** SUPPLIED PASSAGE follows **
Tuesday, September 05, 2017
I'm actually an inordinately shy person. Ask my oldest friends; if they're being honest, they'll tell you what a recluse I am, left to my own devices. Were it not for my wife, whom I met in high school, I'd probably have long ago vanished behind a shield of invisibility woven by my reluctance to be known for who I am.
And of all the things I've ever written here, some of which I'm rather proud of when I look back on them, my anger over Harvey is what's going viral.*
Damn. No, seriously. Damn. Anything I say about it will sound like false regrets or fake concern or a tacit disavowal, or even false modesty. No, I wrote it, I own it; but shit.
I really do hate attention. As long as all it brings is people following links to that post, it'll be fine. Maybe. We'll see.
** End of SUPPLIED PASSAGE **
** DATA EXTRACTS follows **
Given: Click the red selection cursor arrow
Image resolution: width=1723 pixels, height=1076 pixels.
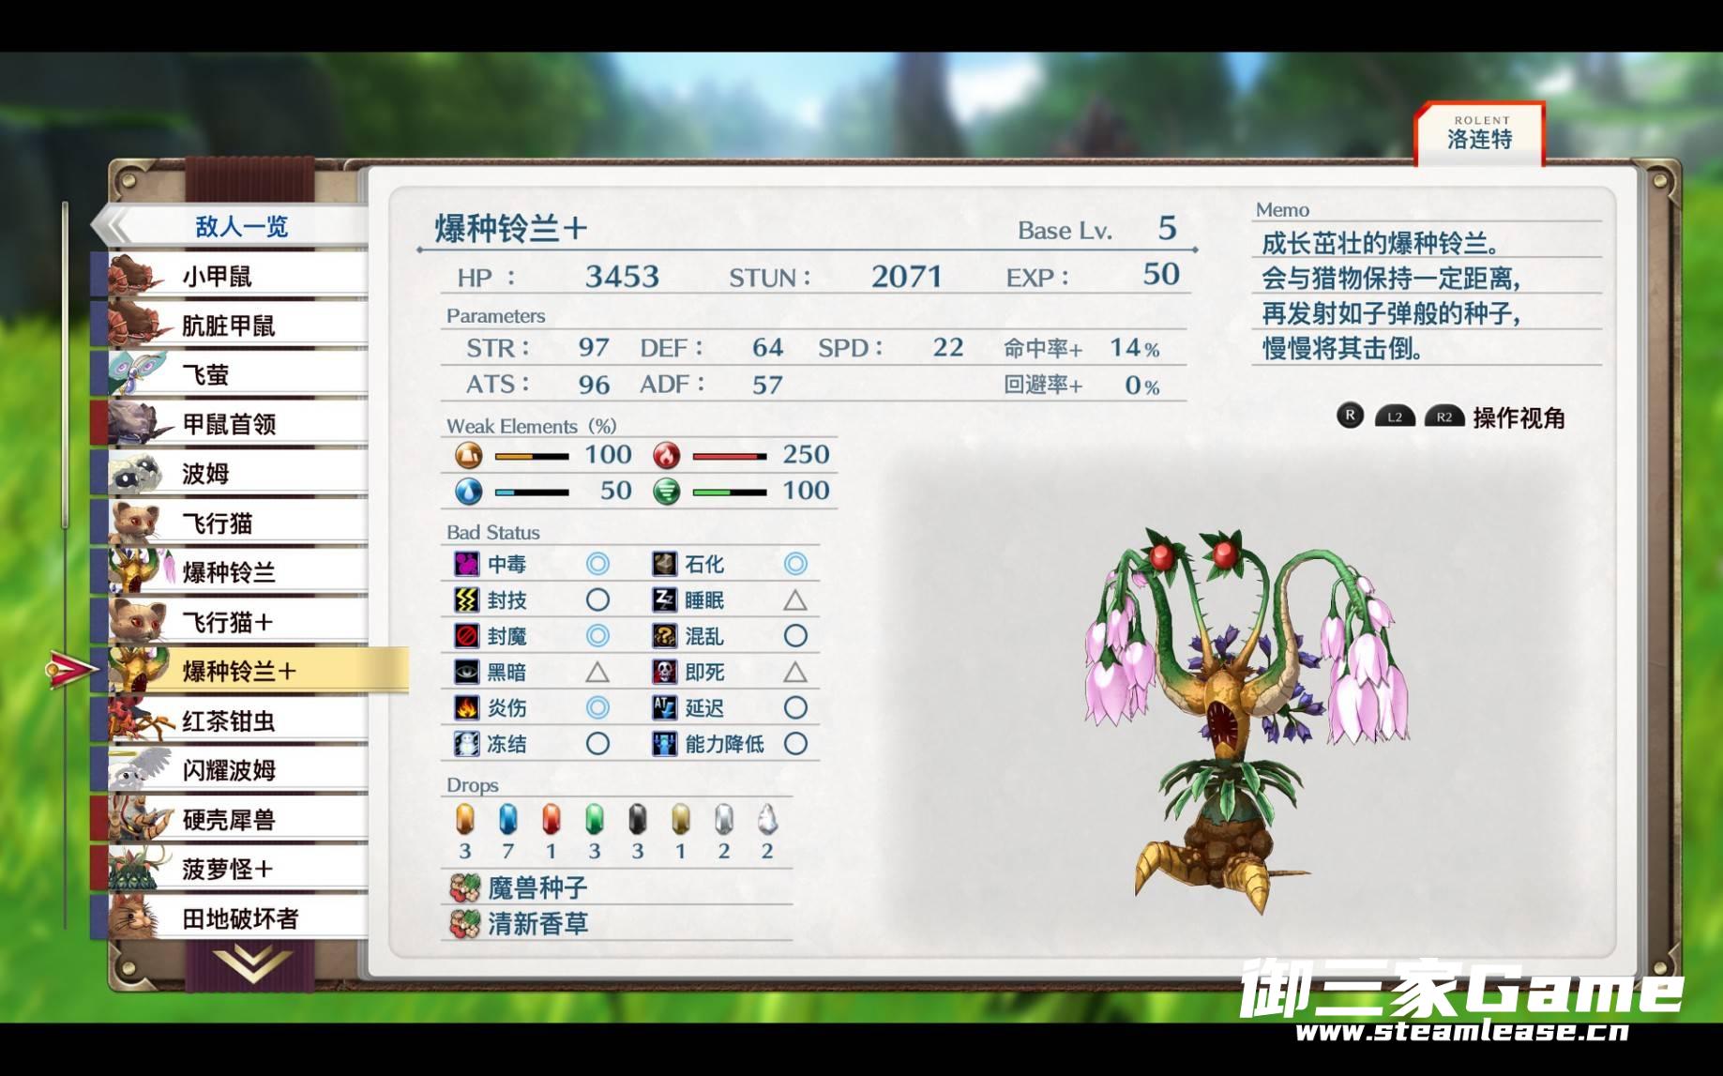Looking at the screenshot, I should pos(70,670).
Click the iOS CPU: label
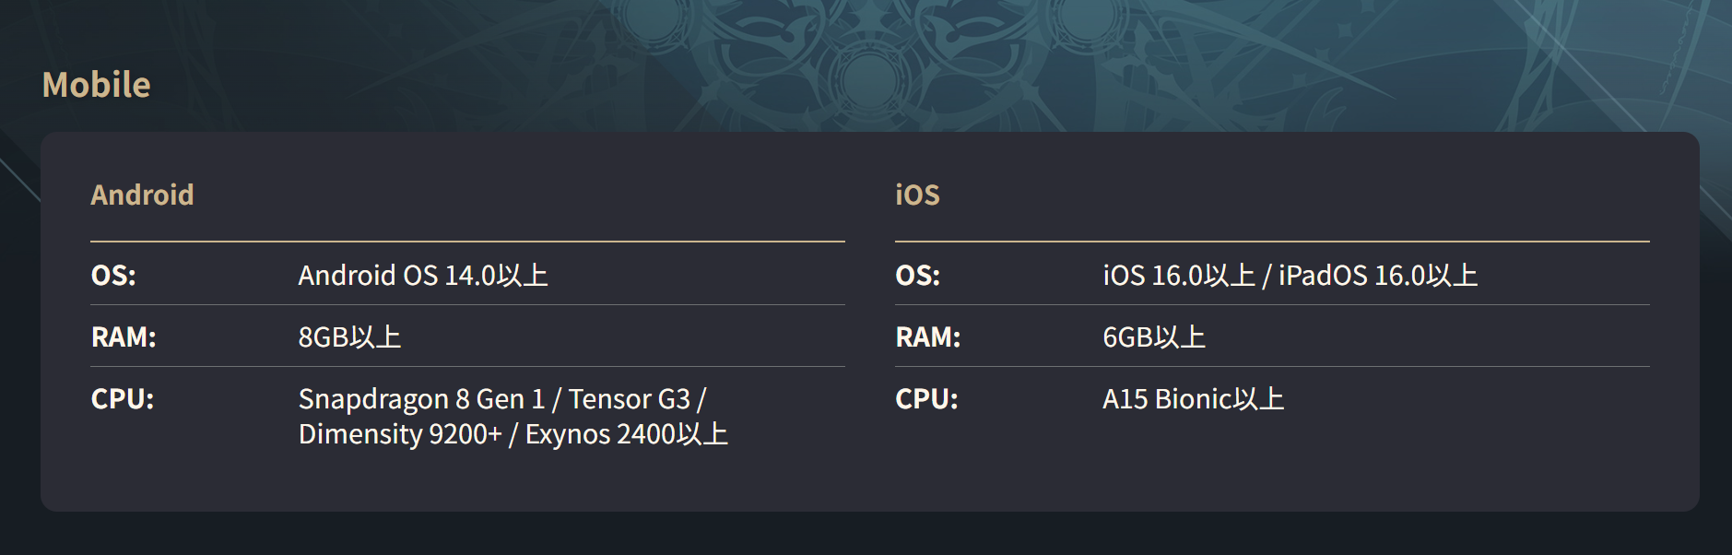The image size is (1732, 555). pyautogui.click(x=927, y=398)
** End of DATA EXTRACTS **
** DATA EXTRACTS follows **
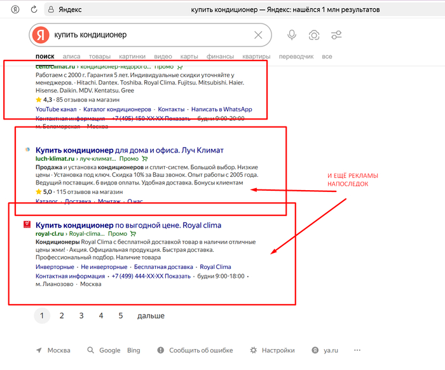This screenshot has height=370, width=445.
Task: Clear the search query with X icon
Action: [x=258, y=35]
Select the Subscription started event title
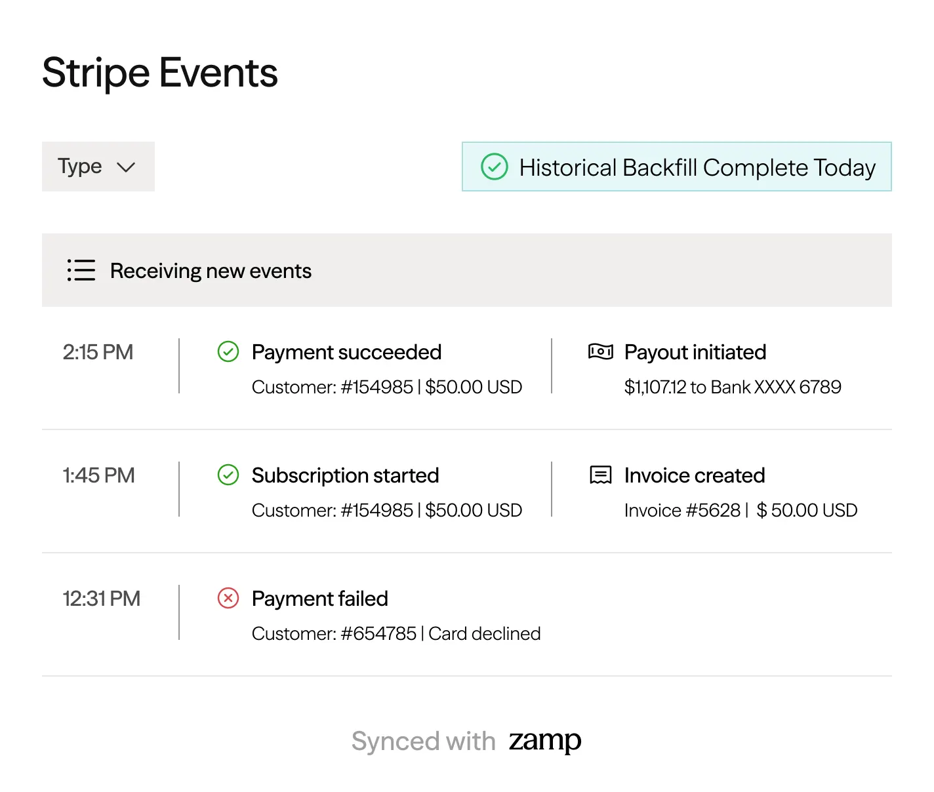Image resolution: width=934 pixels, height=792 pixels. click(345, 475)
** End of DATA EXTRACTS **
ACTION ITEM: Write the next part of the blog post about shyness and the Harvey post going viral, picking up after its final line. The records have nothing to do with this.

RESULT OF THIS EXERCISE:
I just don't want to be known as the "angry guy." Although, considering my usual behavior, I've probably earned that reputation, too. Hell, I don't want to be "known" at all. You can know me when I'm dead; it won't concern me then.
I only mention this because if this gets any more popular, you won't hear from me until the attention is over. Really, I gotta tell somebody: "viral" is my worst nightmare.
*probably a gracious exaggeration rather than a proper description. I'm looking at my stats on blogger, and "viral" is not what I'd call it. Actually, I hope I don't have to ever call it that.